_EXERCISE TASKS_:
A: From the rod forum thread, extract the passage that opens with the words containing "## fish bucket" and closes with "in my opinion..".
B: Name every distinct username that posts in the rod forum thread, listing each one once.
C: Carry on the rod forum thread from its last post.

_DOCUMENT EXCERPT_:
────

# New Rod



## dcfishman (Dec 20, 2002)

Happy Holidays Everyone
I am looking to Purchase a new rod / blank by 1st of Feb it will be 12 ft-14ft I have been casting with the Century WR 300 for about 3 years this rod is very heavy and stiff/hard to load.so i am looking for a much lighter rod and have not had the testing opp. with anything lately but I have been looking into rods like the Big Beach- Fusion- Inferno have never thrown the 9ft.tip style so dont know if this is better for distance or not . I will be casting baits 5-10 oz. this rod will be used for fishing and field casting practice serching for more distance in my full tournament Pendulum:fishing:any help you guy can give me will be very helpful


----------



## Bass_n_around (Oct 21, 2006)

*Dc*

Whats up DC .Did you get to AI Va?IM waiting for JAN.


----------



## fish bucket (Dec 5, 2002)

--------------------------------------------------------------------------------

Century Cairns Classic rod 

--------------------------------------------------------------------------------

This rod was built for a tackle shop in the UK (Cairns) by Century. I spoke with Simon at Century and he explained that the blank is "very similar" to the original G5. Power is similar to the Kompressor sport except does not have the gearbox butt (has a parallel butt)... Rod is similar in weight to Kompressor sport as well, but not autoclaved. 

13' ,would make a great tournament rod or heaver in my opinion..

excellent used condition with a few scratches.. fuji guides... wraps are burgundy and blue...fuji tape on reel seat

casts 5-8 a very long way..

love rod but need money to buy a custom.

$200 shipped or $175 picked up

sound like one you could use?


----------



## surf rat (Jun 30, 2004)

*Zziplex*

I have a brand new 3500 for sale. It is the easyest loading rod I have ever thrown. great 4 to 6 oz rod.


----------



## dcfishman (Dec 20, 2002)

*rod reply*

hey surf rat I have a zippy Primo Sincro 13 ft.That i hav just switch from cov. to a spinner how does the 3500 compare with the primo?

────

[Data records]
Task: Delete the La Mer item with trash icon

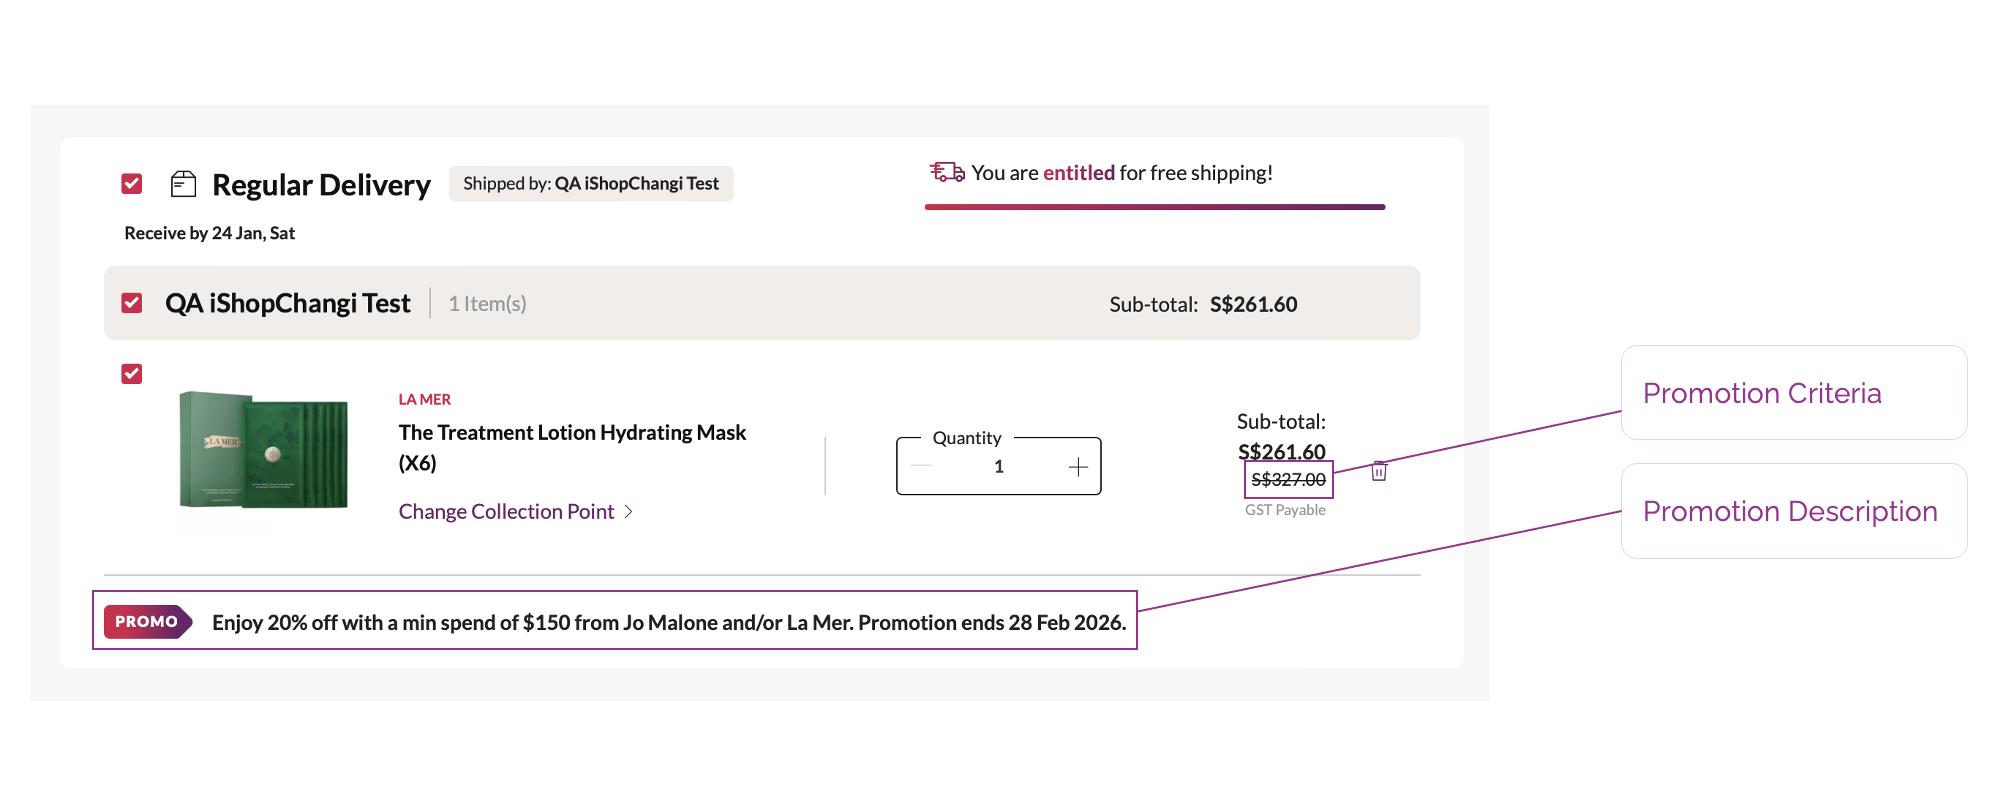Action: (1379, 471)
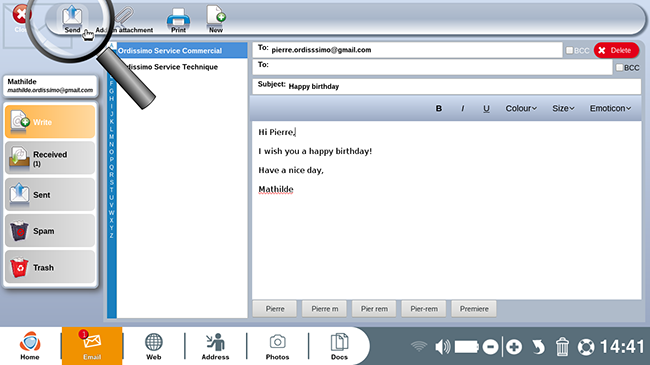This screenshot has height=365, width=650.
Task: Delete the pierre.ordisssimo recipient
Action: coord(616,50)
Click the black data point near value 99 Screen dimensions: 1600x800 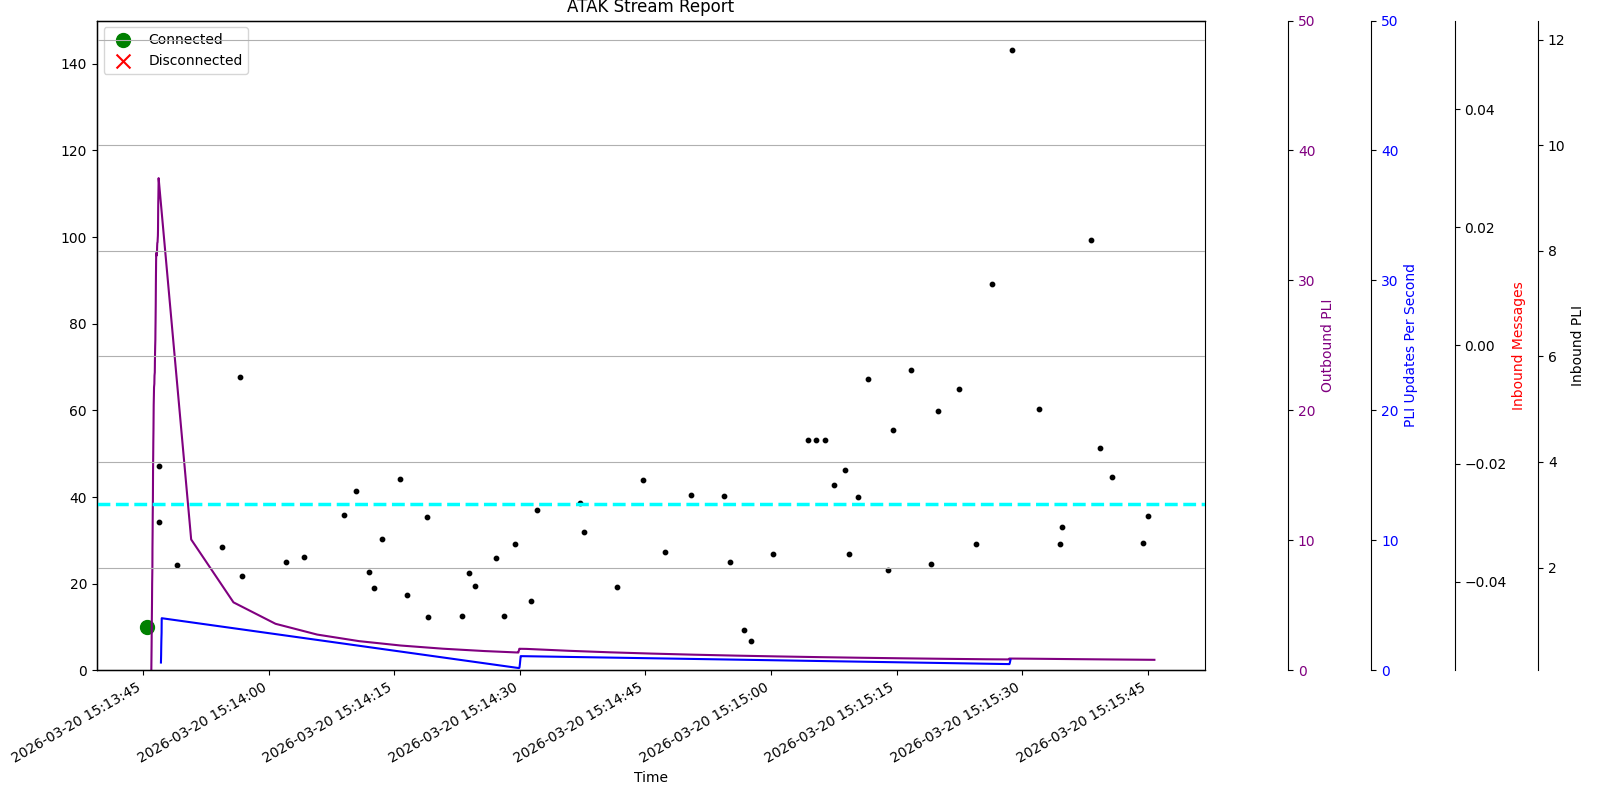tap(1091, 240)
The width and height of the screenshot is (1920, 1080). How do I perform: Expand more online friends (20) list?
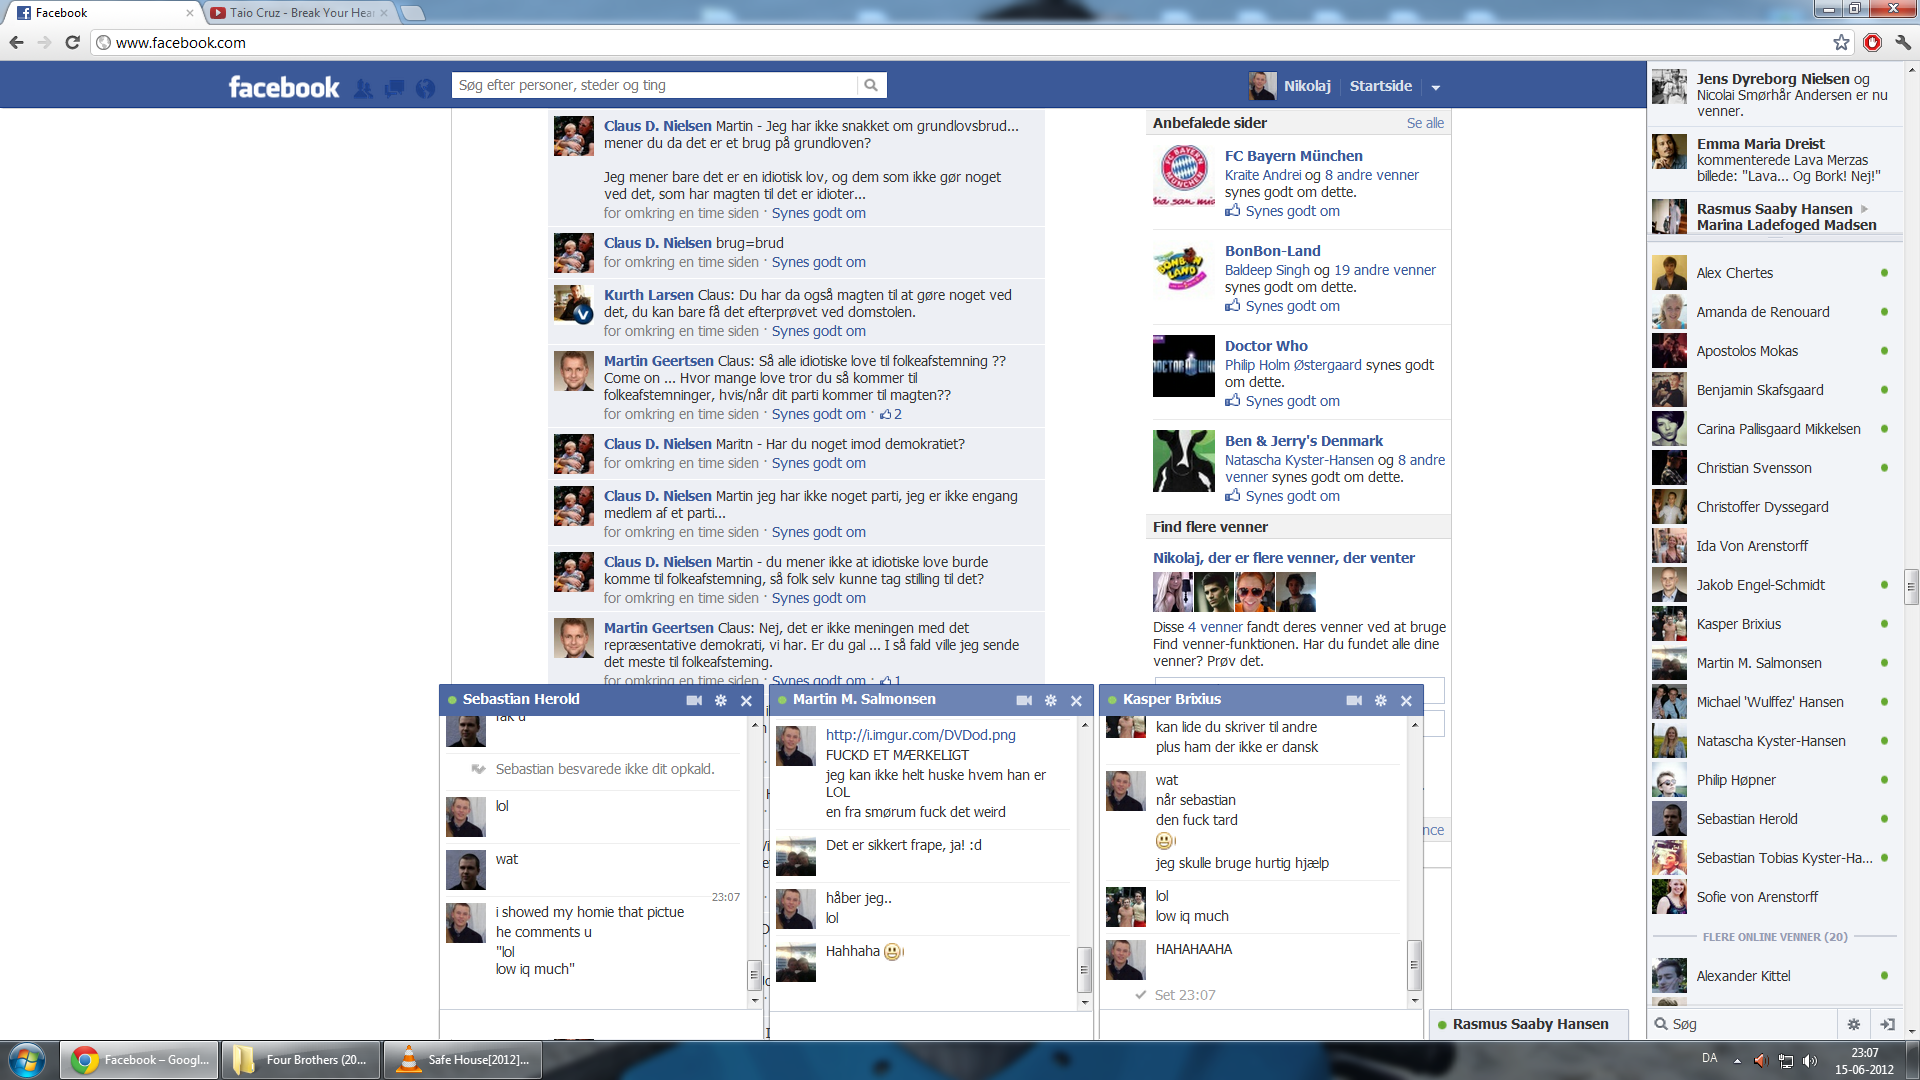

────

_RESULTS BY TASK_:
A:
## fish bucket (Dec 5, 2002)

--------------------------------------------------------------------------------

Century Cairns Classic rod 

--------------------------------------------------------------------------------

This rod was built for a tackle shop in the UK (Cairns) by Century. I spoke with Simon at Century and he explained that the blank is "very similar" to the original G5. Power is similar to the Kompressor sport except does not have the gearbox butt (has a parallel butt)... Rod is similar in weight to Kompressor sport as well, but not autoclaved. 

13' ,would make a great tournament rod or heaver in my opinion..

B: dcfishman, Bass_n_around, fish bucket, surf rat

C:
----------



## dcfishman (Dec 20, 2002)

*rod reply*

hey surf rat I have a zippy Primo Sincro 13 ft.That i hav just switch from cov. to a spinner how does the 3500 compare with the primo?thanx in advance


----------



## surf rat (Jun 30, 2004)

*3500*

A little shorter and a lot lighter.


----------



## dcfishman (Dec 20, 2002)

Sounds good Surf /I need somthing lighter because of a previous Rotator Cuff injury thats why i cut my wr-300 century down to 11ft 6 it was to hard for me to load properly how much r u asking for your rod and what size is it in ft.?:fishing:


----------



## surf rat (Jun 30, 2004)

*3500*

400 plus shipping. I think it is 12 ft 8 in.


----------



## Kwesi W. (Apr 14, 2006)

Did you man to say 5-10 plus bait. If so then what you're looking for is 7oz to 12oz? that's a huge range for one pole. I have the AFAW beach and in my opinion it handles 5-8nbait well.. It smokes 6nbait, and can cast 8nbait well after that it's really out of it's league. Honestly my HDX would handle that range better than my Beach, and i believe it's lighter...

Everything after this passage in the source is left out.